◆ **Esercizi da svolgere**:
1. Nel brano sulla visita a Cuba, con quali parole Fidel Castro definisce Barack Obama?
2. Nel brano sulla visita a Cuba, trasforma in un elenco puntato il paragrafo che inizia con "L'Argentina e il Brasile sono state in prima fila", mantenendone i fatti principali.
3. Nel brano sulla visita a Cuba, riscrivi il passo che parte da "Buenos Aires è" e arriva fino a "cubana e latinoamericana.", sostituendo "Potomac" con "fiume".

◆ **Brano di lettura**:
┌──
Che il presidente della Repubblica argentina, Cristina Fernández de Kirchner, scelga di andarsene a Cuba il giorno dell’insediamento del Presidente degli Stati Uniti e incontri l’influente pensionato Fidel Castro, che da settimane la solita grande stampa dava in coma o già morto, e lo trovi in ottime condizioni, è di per sé una notizia.
Ma il rilievo politico non sta tutto nell’incontro, nel peso politico della visita ufficiale del primo presidente argentino dopo Raúl Alfonsín 23 anni fa, sta nel segnale lanciato da Argentina e Cuba all’uomo appena insediatosi alla Casa Bianca. Per Fidel è “un uomo sincero” e “con buone idee”.
Barack Obama è il decimo presidente degli Stati Uniti da quando Cuba ha smesso di esserne una colonia di fatto ed è il quinto da quando con la caduta del muro di Berlino l’isola grande non è più un satellite dell’Unione Sovietica per essere un piccolo ma rilevante attore autonomo della politica internazionale. Un dato di fatto che potrebbe indurre Obama e il suo segretario di Stato, Hillary Clinton, a riconsiderare mezzo secolo di errori e di crimini iniziati con l’invasione della Baia dei Porci voluta da John Kennedy.
Buenos Aires è geograficamente molto più lontana dall’Avana di quanto non lo sia Washington eppure quella visita ufficiale e quell’incontro proprio mentre in riva al Potomac due milioni di persone si accalcavano a festeggiare Obama ha un significato preciso. Dal mar dei Caraibi fino alla Terra del Fuoco esiste un solo spazio latinoamericano, esiste un concerto latinoamericano che oramai è tornato ad includere pienamente Cuba, dopo decenni di isolamento preteso dalla superpotenza e Obama e Clinton da questo dato ineludibile debbono partire per disegnare la loro politica cubana e latinoamericana.
Argentina e Brasile, i due grandi paesi del Sud, sono in prima fila nel riconoscere a Cuba di aver tenuto alta la bandiera dell’integrazione latinoamericana in tutti questi 50 anni anche quando le due lunghe notti, quella delle dittature e quella neoliberale, rendevano ogni paese del continente una monade completamente isolata dalla regione (salvo che per il Piano Condor, il sistema di sterminio voluto dal Nord) in un sistema economico pienamente coloniale così come tracciato dalla teoria del sottosviluppo.
L’Argentina e il Brasile sono state in prima fila non solo nel dare impulso al pieno reinserimento di Cuba nella comunità internazionale, ma nel costruire una relazione forte con il Venezuela Bolivariano, nel rompere insieme le relazioni con il Fondo Monetario Internazionale, nel difendere la Bolivia dal golpismo finanziato dal Nord, nel dare impulso a tutte le istituzioni integrazioniste, dal Mercosur a Unasur, al Gruppo di Río, al Banco del Sud e nel rifiuto dell’ALCA, il trattato di libero commercio coloniale che gli Stati Uniti volevano imporre al continente.
└──
◆ **Voci elencate**:
┌──
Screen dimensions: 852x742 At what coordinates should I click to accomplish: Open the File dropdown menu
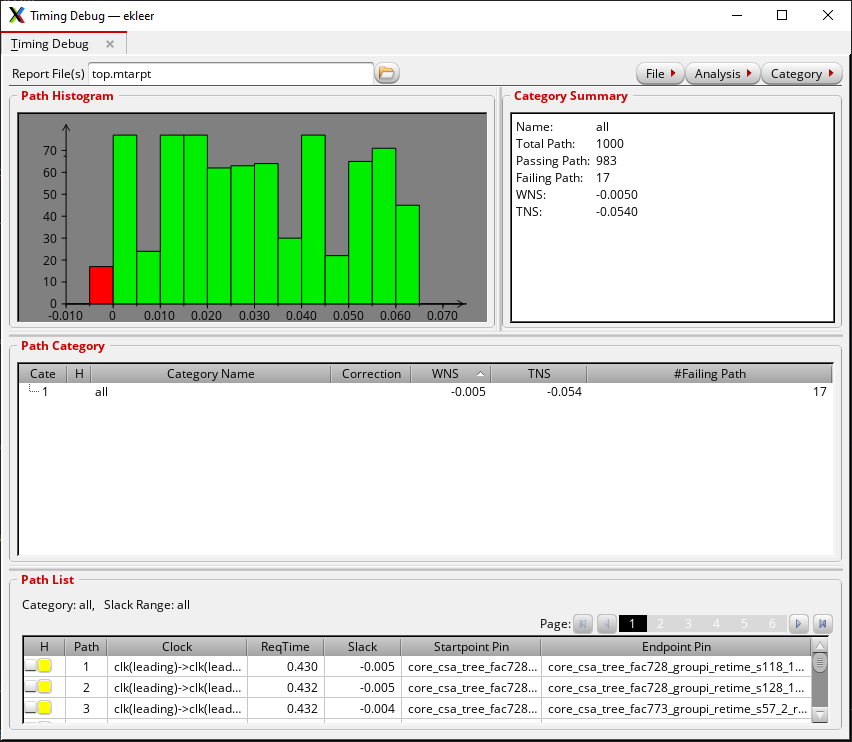click(660, 73)
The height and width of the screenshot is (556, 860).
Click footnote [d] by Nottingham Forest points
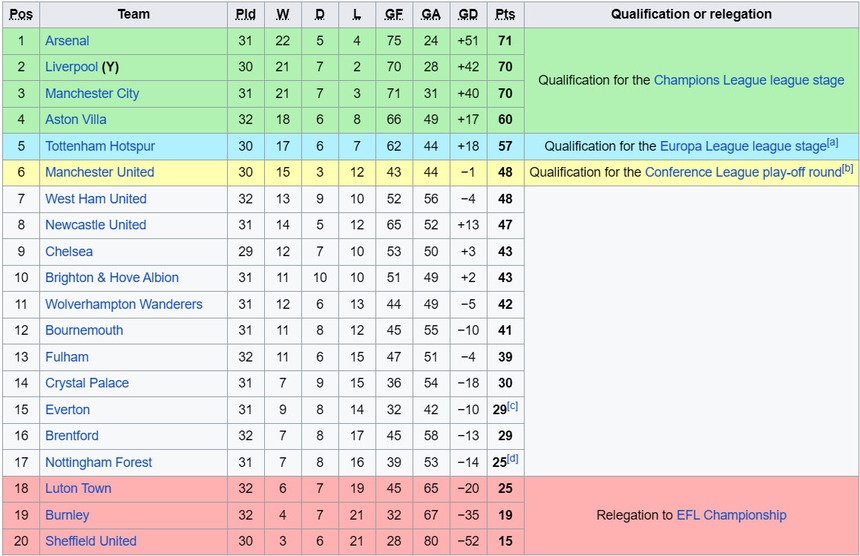tap(512, 459)
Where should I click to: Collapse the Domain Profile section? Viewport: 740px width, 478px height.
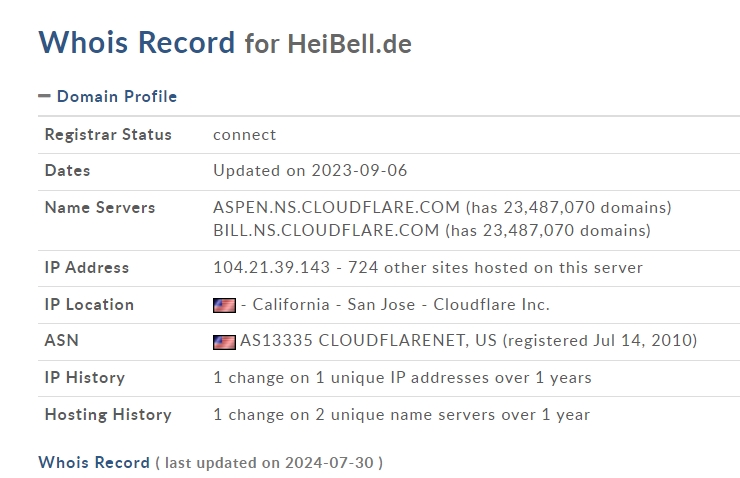116,96
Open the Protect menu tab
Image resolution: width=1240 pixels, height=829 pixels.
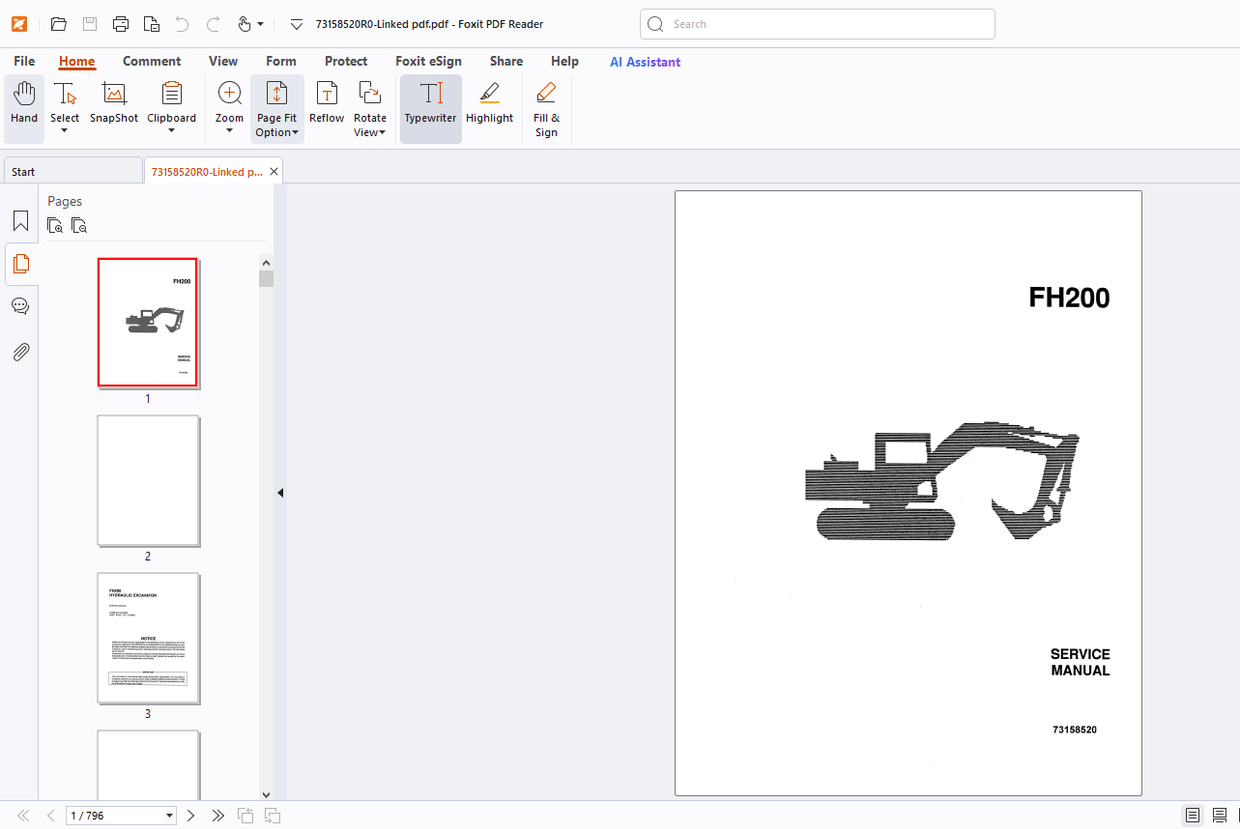click(346, 61)
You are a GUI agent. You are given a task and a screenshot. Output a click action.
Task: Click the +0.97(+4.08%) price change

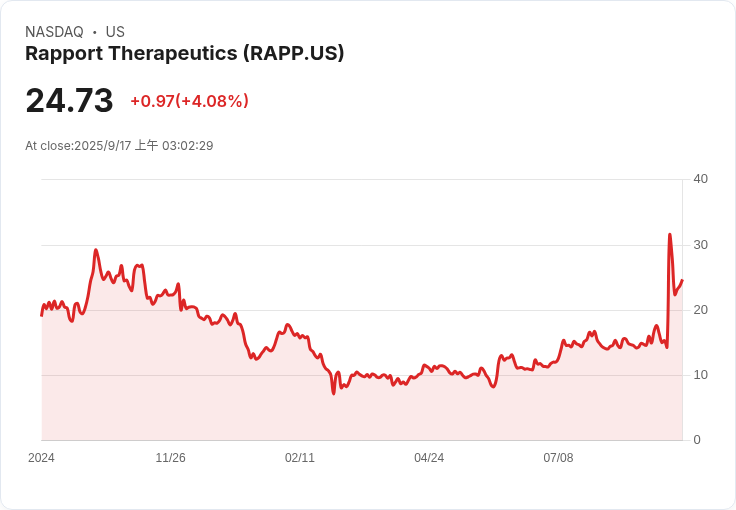click(190, 101)
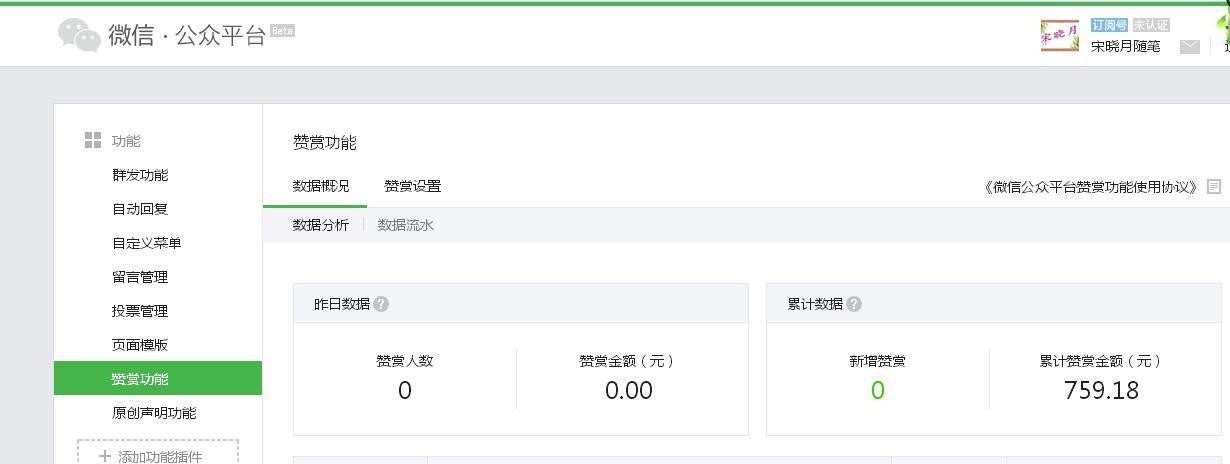
Task: Click the document icon beside the agreement link
Action: [1214, 187]
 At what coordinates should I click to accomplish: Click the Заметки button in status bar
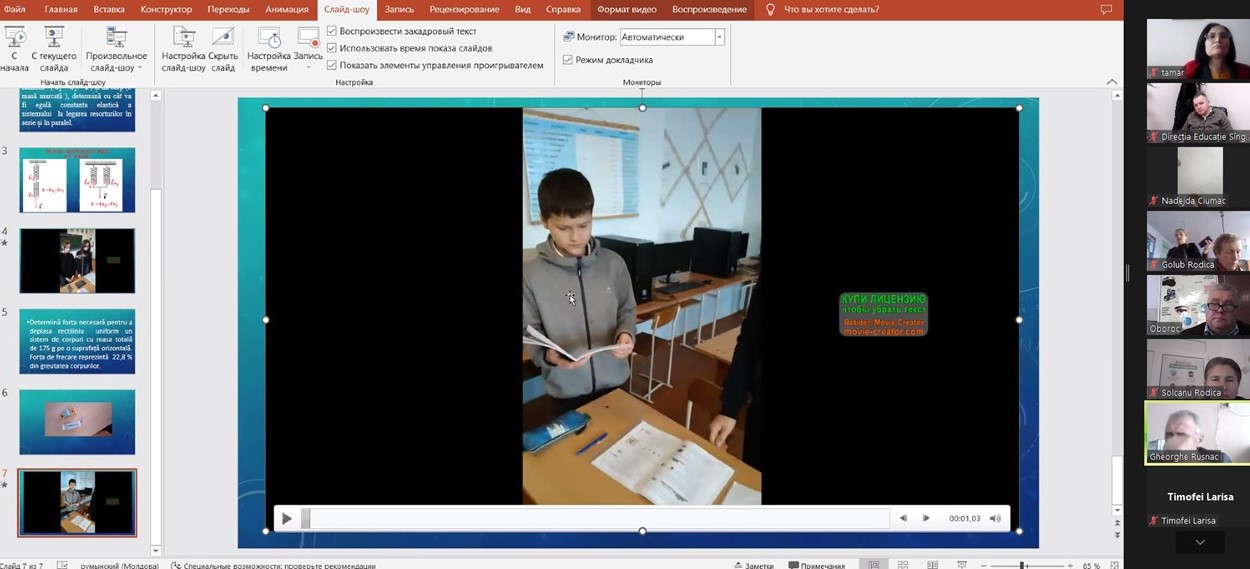[x=754, y=565]
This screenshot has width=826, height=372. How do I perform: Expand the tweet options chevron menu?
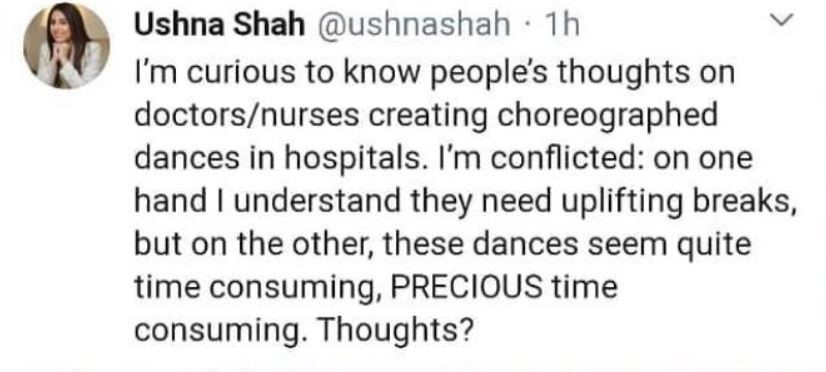point(781,19)
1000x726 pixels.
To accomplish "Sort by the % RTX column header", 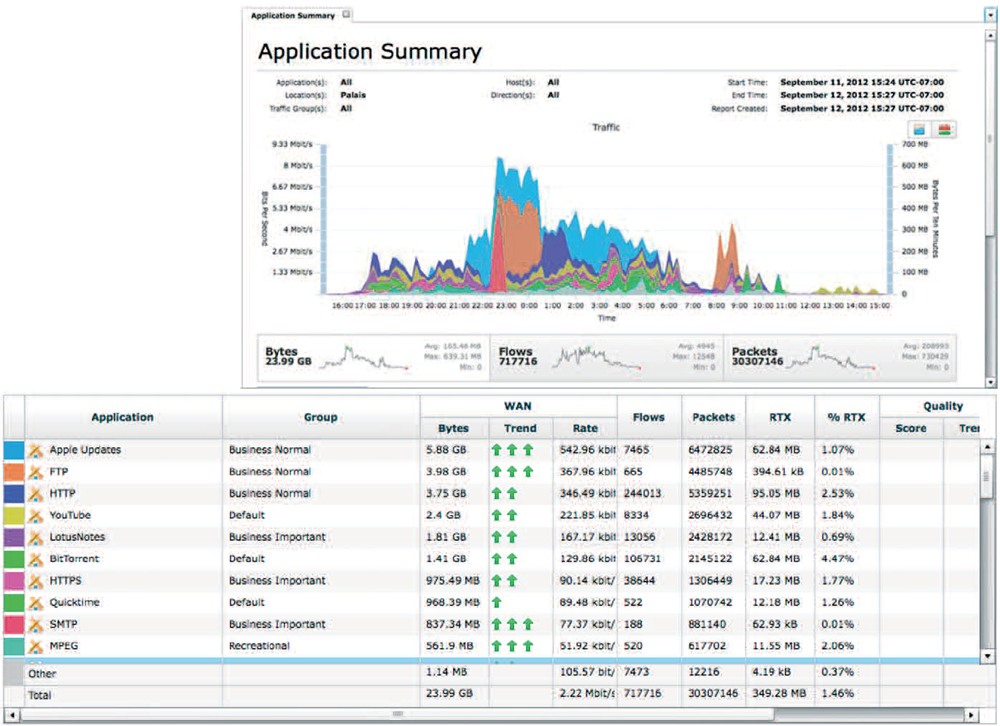I will click(x=847, y=417).
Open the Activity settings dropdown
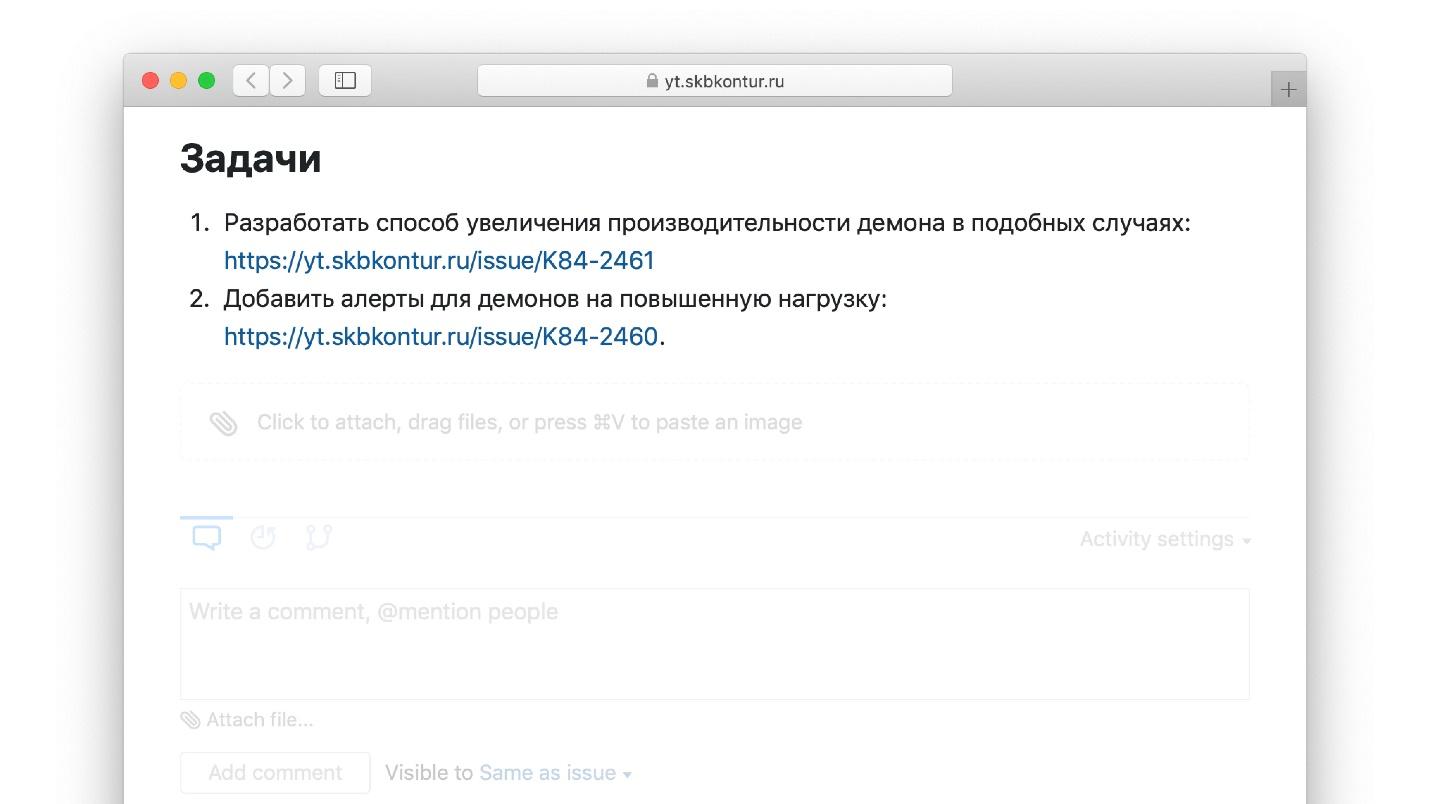1430x804 pixels. (1165, 539)
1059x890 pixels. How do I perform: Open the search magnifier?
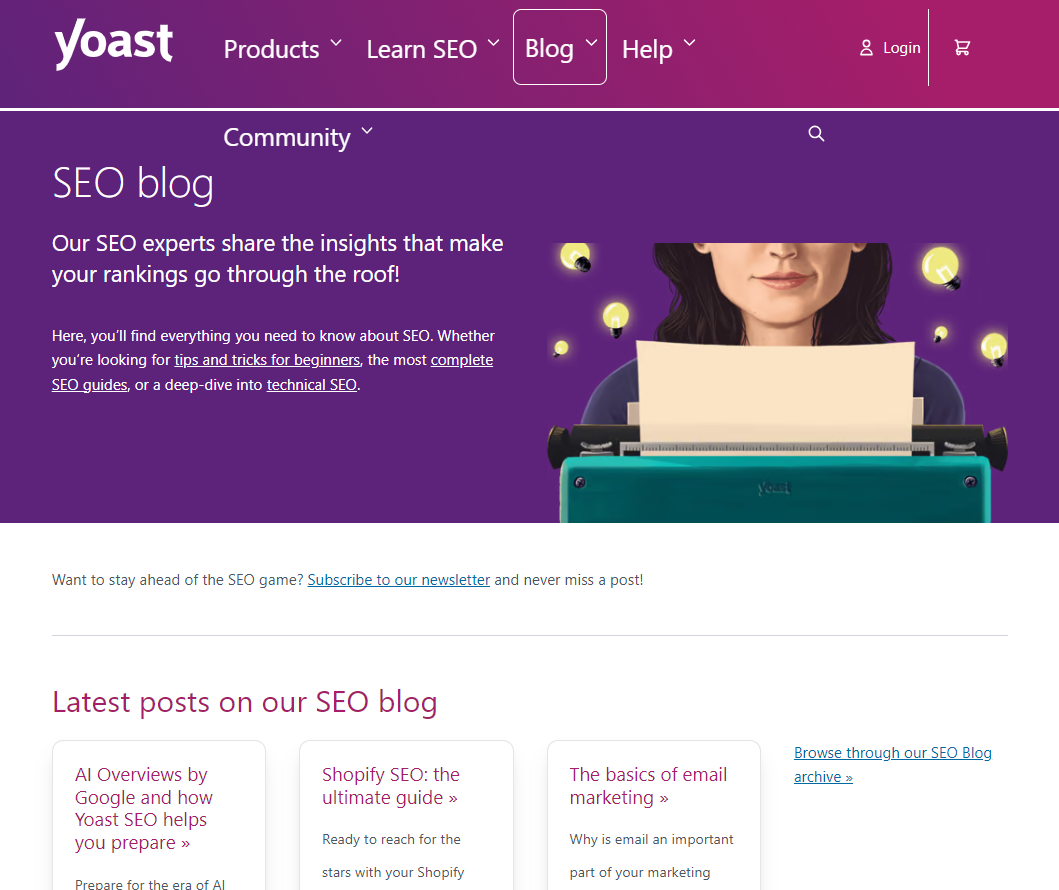pyautogui.click(x=816, y=133)
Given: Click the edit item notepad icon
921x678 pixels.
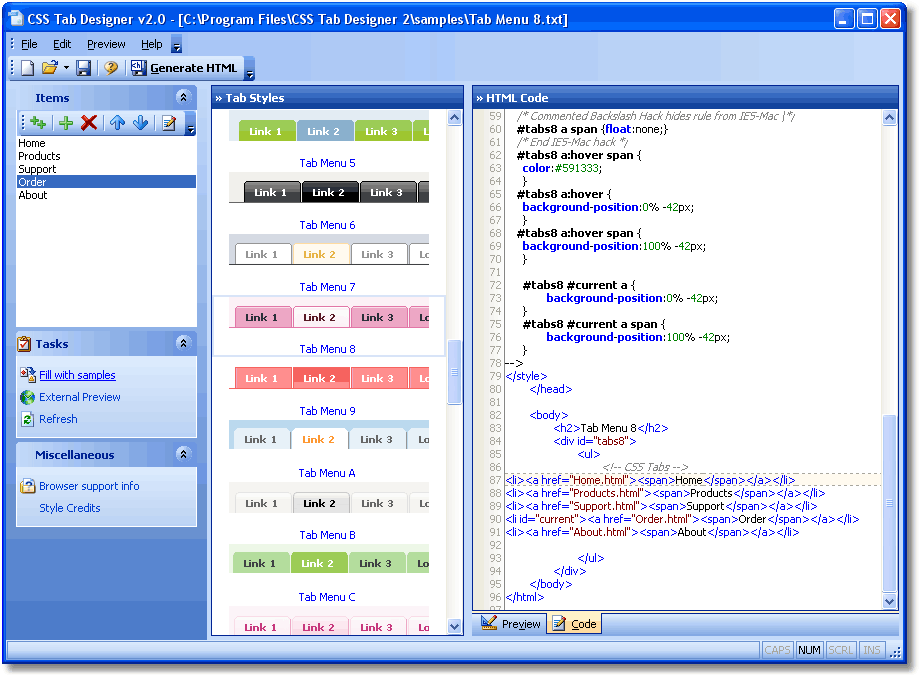Looking at the screenshot, I should pyautogui.click(x=169, y=123).
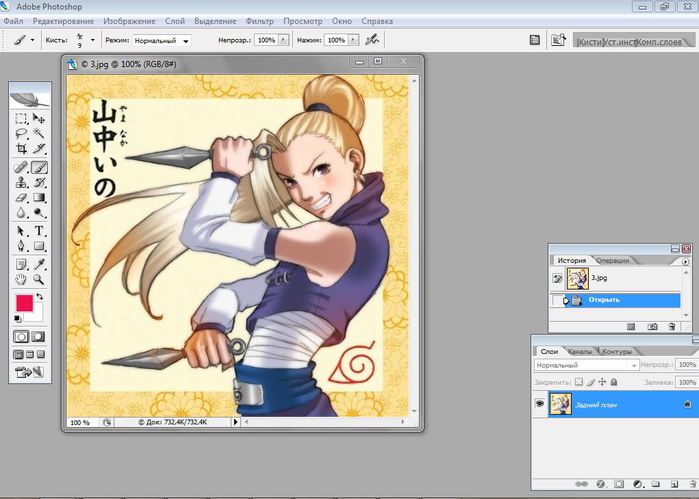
└──
◆ **Soluzioni degli esercizi**:
1. Lo definisce "un uomo sincero" e "con buone idee".

2.
Argentina e Brasile sono state in prima fila nel:
- dare impulso al pieno reinserimento di Cuba nella comunità internazionale;
- costruire una relazione forte con il Venezuela Bolivariano;
- rompere insieme le relazioni con il Fondo Monetario Internazionale;
- difendere la Bolivia dal golpismo finanziato dal Nord;
- dare impulso alle istituzioni integrazioniste: Mercosur, Unasur, Gruppo di Río, Banco del Sud;
- rifiutare l'ALCA, il trattato di libero commercio coloniale che gli Stati Uniti volevano imporre al continente.

3.
Buenos Aires è geograficamente molto più lontana dall’Avana di quanto non lo sia Washington eppure quella visita ufficiale e quell’incontro proprio mentre in riva al fiume due milioni di persone si accalcavano a festeggiare Obama ha un significato preciso. Dal mar dei Caraibi fino alla Terra del Fuoco esiste un solo spazio latinoamericano, esiste un concerto latinoamericano che oramai è tornato ad includere pienamente Cuba, dopo decenni di isolamento preteso dalla superpotenza e Obama e Clinton da questo dato ineludibile debbono partire per disegnare la loro politica cubana e latinoamericana.